After the plant has produced four to six flower bunches, you might wish to pinch the top of the plant in order to inhibit any additional growth. The plant will now focus on the production of fruit instead of growing taller.
The most common problem that occurs in growing tomatoes is the appearance of split skins, usually from irregular watering. The gardener who waters heavily one day, and allows the plant to dry the next, will cause the skin of the developing tomato to split. As suggested earlier, give these plants a steady supply of water. If it is particularly hot, you may consider watering the plants several times a day.
Aphids and other pests sometimes menace your plants. These six-legged creatures enjoy the vegetation about as much as you do. I am not in favor of using chemical pesticides on vegetation I intend to eat. The best control, therefore, is biological. One suggestion is to plant marigolds, poppies and nasturtiums between your plants because they attract insects that eat aphids and other tomato pests.
Holes in fruits may signal the presence of the dreaded tomato hornworm. Remove the damaged fruit and pick off the caterpillars. The hornworm is a rather large caterpillar...its presence is easily discovered. Several species of wasps may help you in this effort. Some wasps lay their eggs on the caterpillar. The larvae drive into the caterpillar after they have hatched from their eggs and mature in the now deceased host.
Just as too little water becomes a problem, too much water can also cause severe problems. A clue to over-watering or when we experience a particularly wet summer, are brown leaves and black stems Calcium deficiency and irregular watering can cause a condition known as blossom end rot. The symptoms include a brown leathery appearance on the bottom of the fruits. Once more, regular watering, coupled with a fertilizer that includes some calcium will prevent this condition.
When the season is over, pick the still unripened tomatoes and place them is a container or bag with some ripe apples or bananas. The ripening agents released by these fruits will stimulate the tomato plant to ripen as well.
Some Basic Care for Summer Annuals
Water annuals more often than trees, shrubs or perennials. Annuals often have smaller root systems that grow near the surface, and so have a tendency to dry our very quickly.

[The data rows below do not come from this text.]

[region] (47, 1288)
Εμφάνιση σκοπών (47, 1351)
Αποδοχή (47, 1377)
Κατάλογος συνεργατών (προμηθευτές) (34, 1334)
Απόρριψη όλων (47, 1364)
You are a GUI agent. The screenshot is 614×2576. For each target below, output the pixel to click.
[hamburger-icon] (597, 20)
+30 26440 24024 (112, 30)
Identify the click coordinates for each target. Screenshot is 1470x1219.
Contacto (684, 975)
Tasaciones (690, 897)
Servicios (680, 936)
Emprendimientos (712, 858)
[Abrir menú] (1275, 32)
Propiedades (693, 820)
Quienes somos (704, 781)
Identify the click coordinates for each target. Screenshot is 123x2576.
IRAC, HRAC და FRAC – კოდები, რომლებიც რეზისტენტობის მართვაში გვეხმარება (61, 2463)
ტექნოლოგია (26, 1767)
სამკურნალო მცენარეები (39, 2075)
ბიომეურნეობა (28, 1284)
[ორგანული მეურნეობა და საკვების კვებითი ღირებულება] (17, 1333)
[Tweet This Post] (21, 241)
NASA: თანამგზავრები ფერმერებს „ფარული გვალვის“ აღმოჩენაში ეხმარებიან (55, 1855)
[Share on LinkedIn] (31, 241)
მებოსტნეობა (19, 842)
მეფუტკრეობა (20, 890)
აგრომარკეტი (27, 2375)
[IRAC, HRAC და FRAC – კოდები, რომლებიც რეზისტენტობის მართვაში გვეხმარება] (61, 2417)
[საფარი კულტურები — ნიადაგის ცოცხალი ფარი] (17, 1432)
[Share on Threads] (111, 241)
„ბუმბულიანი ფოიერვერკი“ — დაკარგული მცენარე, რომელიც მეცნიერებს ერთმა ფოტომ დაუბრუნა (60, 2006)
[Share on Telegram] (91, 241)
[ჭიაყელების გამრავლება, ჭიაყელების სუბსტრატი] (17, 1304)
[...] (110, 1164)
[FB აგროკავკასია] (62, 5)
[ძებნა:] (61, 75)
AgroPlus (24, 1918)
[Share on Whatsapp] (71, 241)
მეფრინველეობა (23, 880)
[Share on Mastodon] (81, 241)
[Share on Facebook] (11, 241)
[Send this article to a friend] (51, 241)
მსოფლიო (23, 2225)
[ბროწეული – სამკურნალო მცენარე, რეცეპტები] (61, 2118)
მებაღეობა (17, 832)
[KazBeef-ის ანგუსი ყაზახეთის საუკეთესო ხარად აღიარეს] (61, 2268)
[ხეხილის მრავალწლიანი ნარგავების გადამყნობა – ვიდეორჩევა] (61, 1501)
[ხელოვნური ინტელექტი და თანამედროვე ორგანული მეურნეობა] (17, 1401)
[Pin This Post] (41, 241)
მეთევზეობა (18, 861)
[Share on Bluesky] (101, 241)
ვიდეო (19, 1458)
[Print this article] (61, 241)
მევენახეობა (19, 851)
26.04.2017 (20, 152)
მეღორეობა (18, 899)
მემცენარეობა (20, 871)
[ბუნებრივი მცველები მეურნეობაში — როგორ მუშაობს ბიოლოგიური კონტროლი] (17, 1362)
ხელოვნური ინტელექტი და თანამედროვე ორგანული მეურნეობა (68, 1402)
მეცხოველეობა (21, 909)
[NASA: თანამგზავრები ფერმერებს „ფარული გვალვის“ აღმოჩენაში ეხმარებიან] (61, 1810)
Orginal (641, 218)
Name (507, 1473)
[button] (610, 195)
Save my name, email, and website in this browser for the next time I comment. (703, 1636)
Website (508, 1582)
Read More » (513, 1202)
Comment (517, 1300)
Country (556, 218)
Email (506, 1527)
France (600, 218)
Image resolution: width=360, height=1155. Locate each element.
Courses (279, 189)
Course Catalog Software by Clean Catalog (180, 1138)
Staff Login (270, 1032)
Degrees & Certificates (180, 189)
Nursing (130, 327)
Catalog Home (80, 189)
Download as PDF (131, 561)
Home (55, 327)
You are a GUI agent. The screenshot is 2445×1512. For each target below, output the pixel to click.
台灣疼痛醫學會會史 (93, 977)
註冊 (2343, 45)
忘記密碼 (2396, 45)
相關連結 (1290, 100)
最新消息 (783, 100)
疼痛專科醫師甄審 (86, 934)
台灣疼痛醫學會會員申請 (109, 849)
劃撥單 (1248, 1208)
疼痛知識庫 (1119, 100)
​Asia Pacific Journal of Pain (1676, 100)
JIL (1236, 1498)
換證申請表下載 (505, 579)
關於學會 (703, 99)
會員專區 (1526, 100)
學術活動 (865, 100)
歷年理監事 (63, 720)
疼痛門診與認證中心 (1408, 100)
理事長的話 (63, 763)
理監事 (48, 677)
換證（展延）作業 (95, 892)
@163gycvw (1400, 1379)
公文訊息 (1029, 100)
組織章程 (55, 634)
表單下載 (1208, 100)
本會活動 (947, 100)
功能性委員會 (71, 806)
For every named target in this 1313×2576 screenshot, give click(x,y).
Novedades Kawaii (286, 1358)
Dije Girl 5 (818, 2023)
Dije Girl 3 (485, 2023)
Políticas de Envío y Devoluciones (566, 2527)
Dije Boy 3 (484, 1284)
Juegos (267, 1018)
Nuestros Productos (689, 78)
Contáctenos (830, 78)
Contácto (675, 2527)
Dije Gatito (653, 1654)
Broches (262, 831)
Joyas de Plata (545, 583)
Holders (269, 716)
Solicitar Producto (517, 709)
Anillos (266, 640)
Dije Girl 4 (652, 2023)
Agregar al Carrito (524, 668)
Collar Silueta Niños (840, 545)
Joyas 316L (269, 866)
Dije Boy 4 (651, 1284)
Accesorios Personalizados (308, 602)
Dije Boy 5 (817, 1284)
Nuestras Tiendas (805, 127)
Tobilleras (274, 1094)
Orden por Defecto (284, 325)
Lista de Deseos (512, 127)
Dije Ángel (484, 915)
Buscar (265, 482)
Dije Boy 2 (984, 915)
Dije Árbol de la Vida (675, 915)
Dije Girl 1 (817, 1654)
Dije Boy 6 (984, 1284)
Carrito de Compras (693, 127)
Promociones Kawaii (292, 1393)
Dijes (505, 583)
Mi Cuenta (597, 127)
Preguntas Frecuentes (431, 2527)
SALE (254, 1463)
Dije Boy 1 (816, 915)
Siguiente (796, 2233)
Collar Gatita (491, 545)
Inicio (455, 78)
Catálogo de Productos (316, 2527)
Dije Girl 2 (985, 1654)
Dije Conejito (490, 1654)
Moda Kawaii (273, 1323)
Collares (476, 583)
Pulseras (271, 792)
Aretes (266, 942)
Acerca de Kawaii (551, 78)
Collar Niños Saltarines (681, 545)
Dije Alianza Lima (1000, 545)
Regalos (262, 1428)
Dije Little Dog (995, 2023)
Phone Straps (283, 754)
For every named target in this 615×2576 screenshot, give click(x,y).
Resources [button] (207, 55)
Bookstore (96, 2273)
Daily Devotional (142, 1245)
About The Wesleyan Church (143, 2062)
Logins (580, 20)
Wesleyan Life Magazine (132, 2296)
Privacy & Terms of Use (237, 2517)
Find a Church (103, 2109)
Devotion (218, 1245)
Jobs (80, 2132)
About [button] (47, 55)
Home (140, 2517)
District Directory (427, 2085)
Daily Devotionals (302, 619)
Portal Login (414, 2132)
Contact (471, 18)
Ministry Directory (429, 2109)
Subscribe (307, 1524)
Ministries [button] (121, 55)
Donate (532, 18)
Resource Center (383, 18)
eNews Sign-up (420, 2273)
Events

Mulching the soil near your flower beds will keep the soil cool, retain moisture and prevent the growth of weeds.
Yellowing, limp leaves may be a sign of over-watering. Excessive water in the soil can literally suffocate the root system, thereby hampering their ability to bring nutrients to the leaves.
While fertilizing is desirable, you must follow the suggestions on the package for proper application. Too much fertilizer can be very harmful to plants, similar in symptoms to over-watering.
Annuals carry out their life cycle in one season. First they germinate produce roots, stems and leaves. Shortly after reaching an optimum height, the plant produces flowers and goes to seed. Deadheading is a technique used by gardeners to ensure continuous flower production. By removing the spent flowers, the plant expends its energy to produce more flowers rather than seed. If you dont pinch off the blooms, then the plant will produce more seeds and fewer flowers.